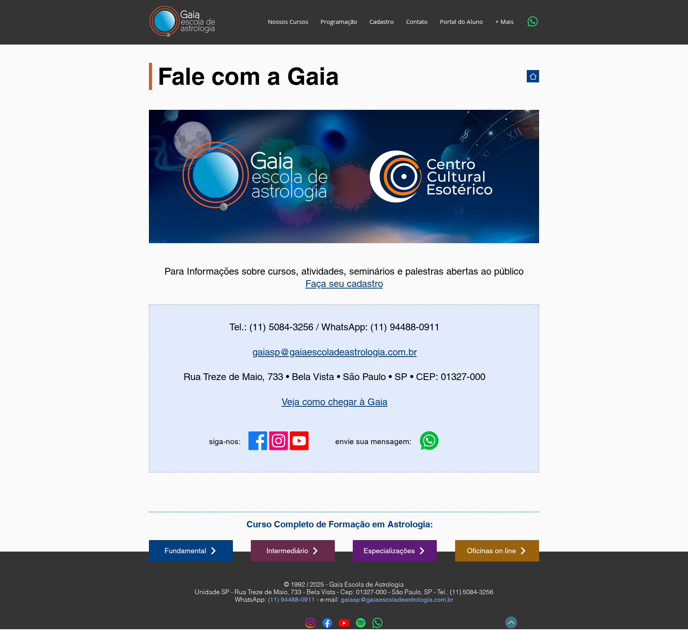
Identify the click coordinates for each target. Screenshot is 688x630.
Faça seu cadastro (344, 283)
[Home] (533, 76)
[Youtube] (299, 440)
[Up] (511, 622)
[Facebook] (257, 440)
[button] (288, 21)
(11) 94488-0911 (291, 599)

━━━━━━

- [STATED GOAL]: Show each line in the rows above that contains the string "Screenshot".

- [RESULT OF THIS TASK]:
Identify the click coordinates for each target. Screenshot is 688x630.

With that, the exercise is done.